> [SUPPLIED TEXT]:
Nice job getting through this tutorial. Your hard work here will pay off as we move through much of the remainder of our course. Here are the major points we touched on.

A normal distribution is approximately bell-shaped and can be described by its mean \(\mu\) and standard deviation \(\sigma\).
As a shorthand, we often write \(N\left(\mu, \sigma\right)\) to mean the normal distribution with mean \(\mu\) and standard deviation \(\sigma\).
The Empirical Rule is a “rule of thumb” that states that, if data is normally distributed we expect:
- Approximately 67% of observations fall within one standard deviation of the mean.
- Approximately 95% of observations fall within two standard deviations of the mean.
- Approximately 99.7% of observations fall within three standard deviations of the mean.
We can interpret areas underneath the normal distribution to be probabilities.
If \(X\sim N\left(\mu, \sigma\right)\), then \(\mathbb{P}\left[X\leq k\right] = \tt{pnorm(k, mean = \mu, sd = \sigma)}\)
- Remember that \(\tt{pnorm()}\) always returns the area to the left of the boundary value \(k\).
If \(X\sim N\left(\mu, \sigma\right)\), then the \(p^{th}\) percentile of \(X\) (the cutoff for which the proportion of the population falling below is \(p\)), is given by \(\tt{qnorm(p, mean = \mu, sd = \sigma)}\)
- Remember that \(p\) must be the area to the left of the desired cutoff value.

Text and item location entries

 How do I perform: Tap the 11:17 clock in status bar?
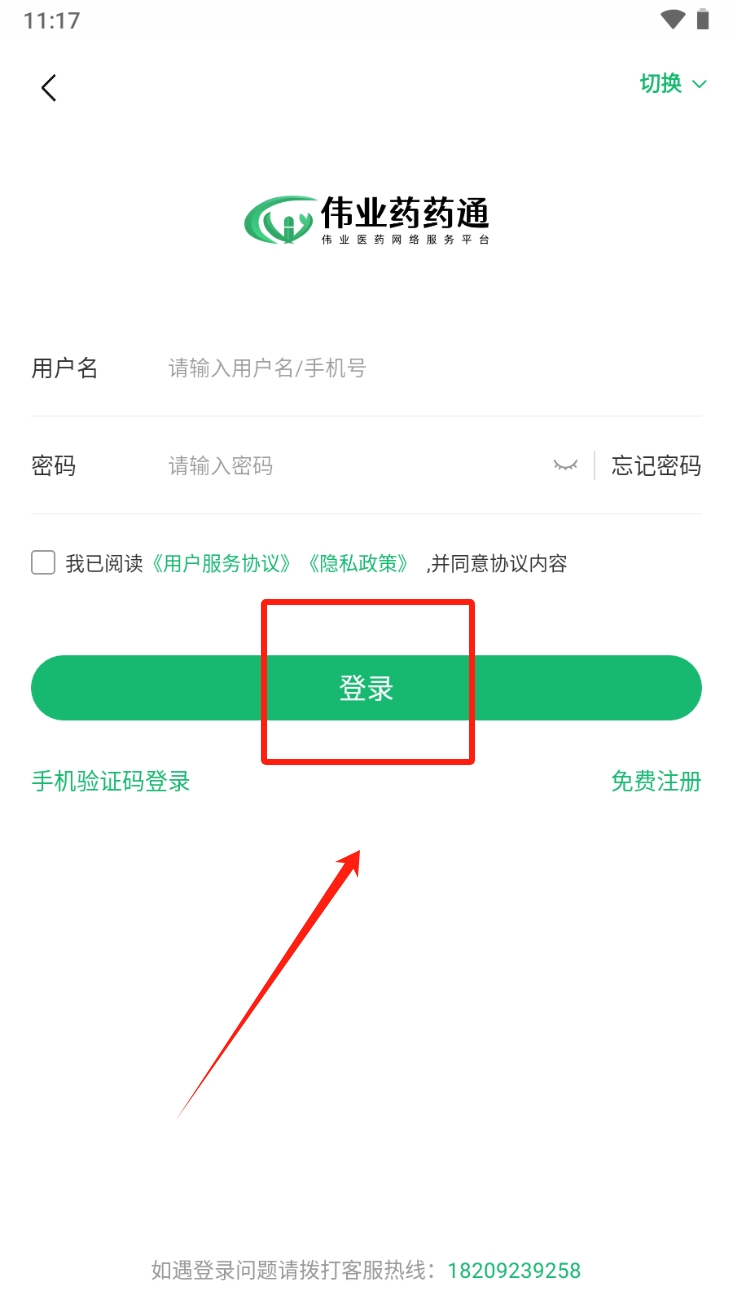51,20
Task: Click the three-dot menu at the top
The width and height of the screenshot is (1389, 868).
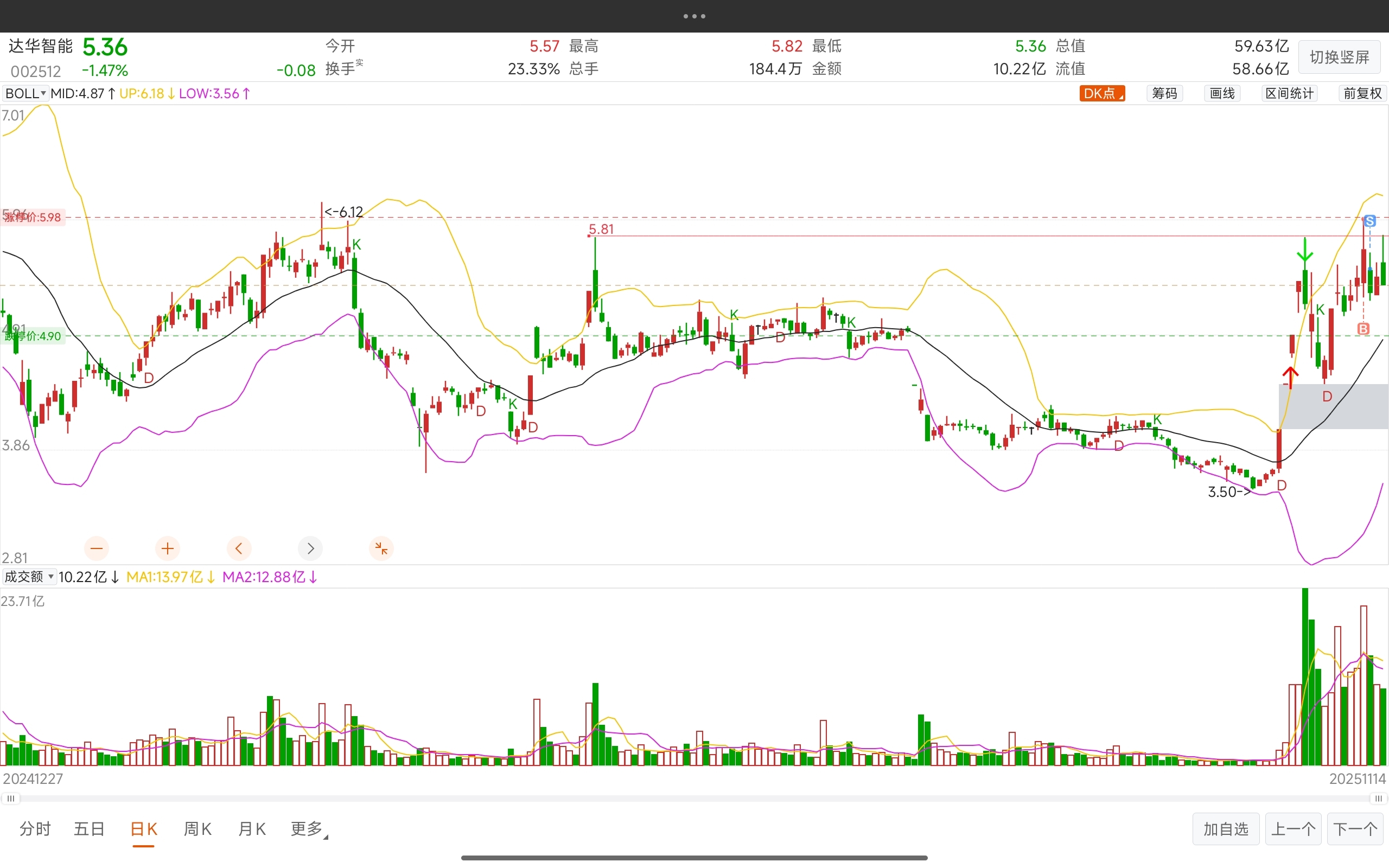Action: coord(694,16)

* * *

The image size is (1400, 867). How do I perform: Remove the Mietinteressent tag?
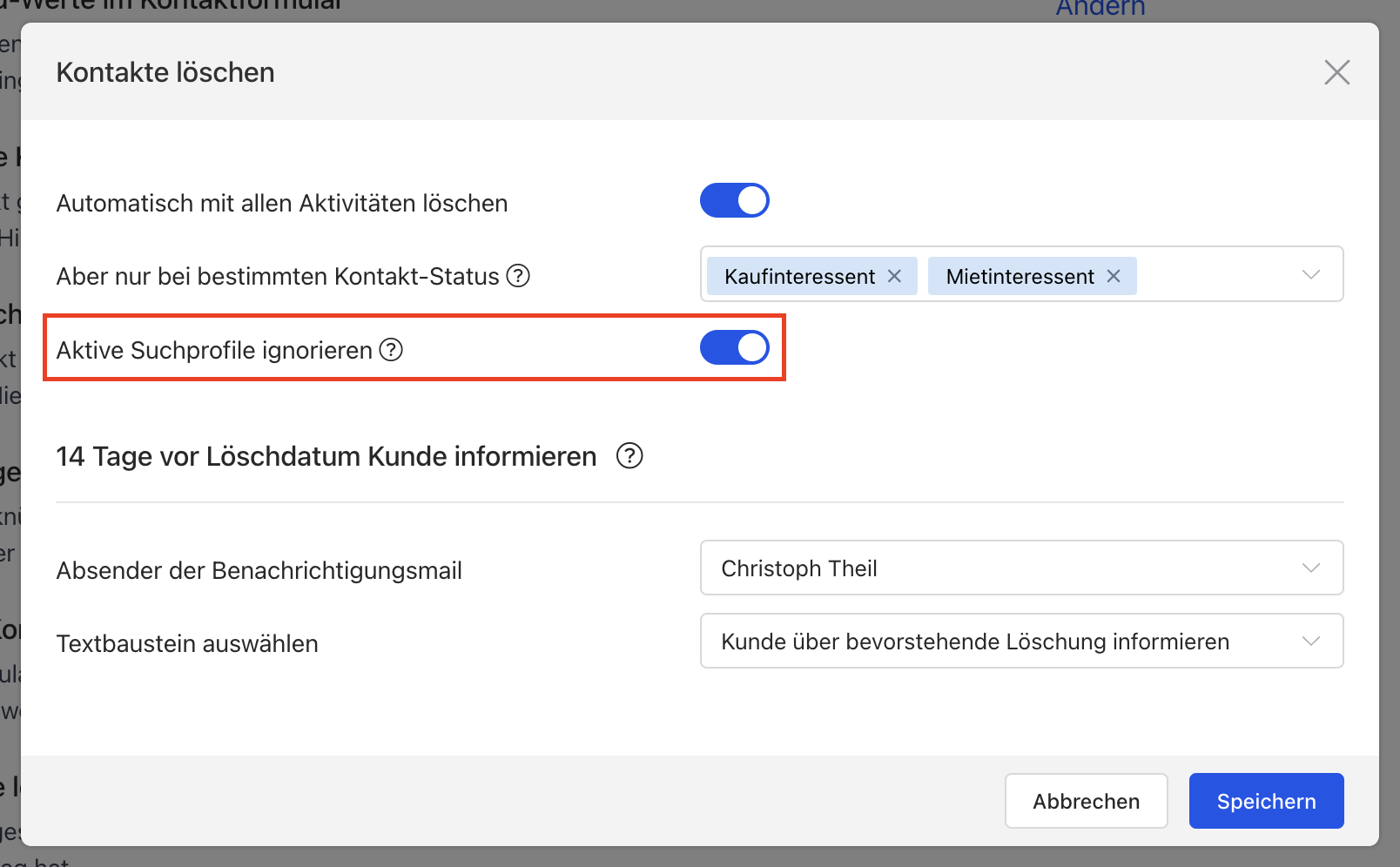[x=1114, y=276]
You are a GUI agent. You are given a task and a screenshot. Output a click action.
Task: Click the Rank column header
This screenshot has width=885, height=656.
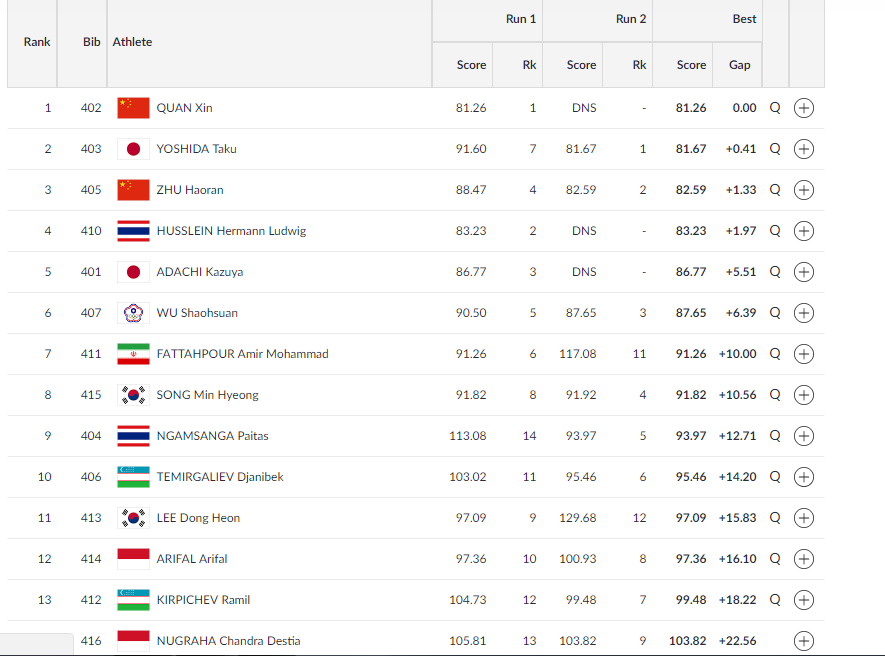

> [PROBLEM SET]:
(a) Transcribe the normal distribution summary from "The Empirical Rule" up to and including "three standard deviations of the mean.".
(b) Answer these questions using the normal distribution summary:
(i) What shorthand stands for the normal distribution with mean μ and standard deviation σ?
(ii) What percentage of observations fall within three standard deviations of the mean?
(iii) Which function always returns the area to the left of the boundary value k?
The items come from a source separate from the normal distribution summary.

> [SOLUTION SET]:
(a)
The Empirical Rule is a “rule of thumb” that states that, if data is normally distributed we expect:
- Approximately 67% of observations fall within one standard deviation of the mean.
- Approximately 95% of observations fall within two standard deviations of the mean.
- Approximately 99.7% of observations fall within three standard deviations of the mean.

(b)
(i) N(μ, σ)
(ii) Approximately 99.7%
(iii) pnorm()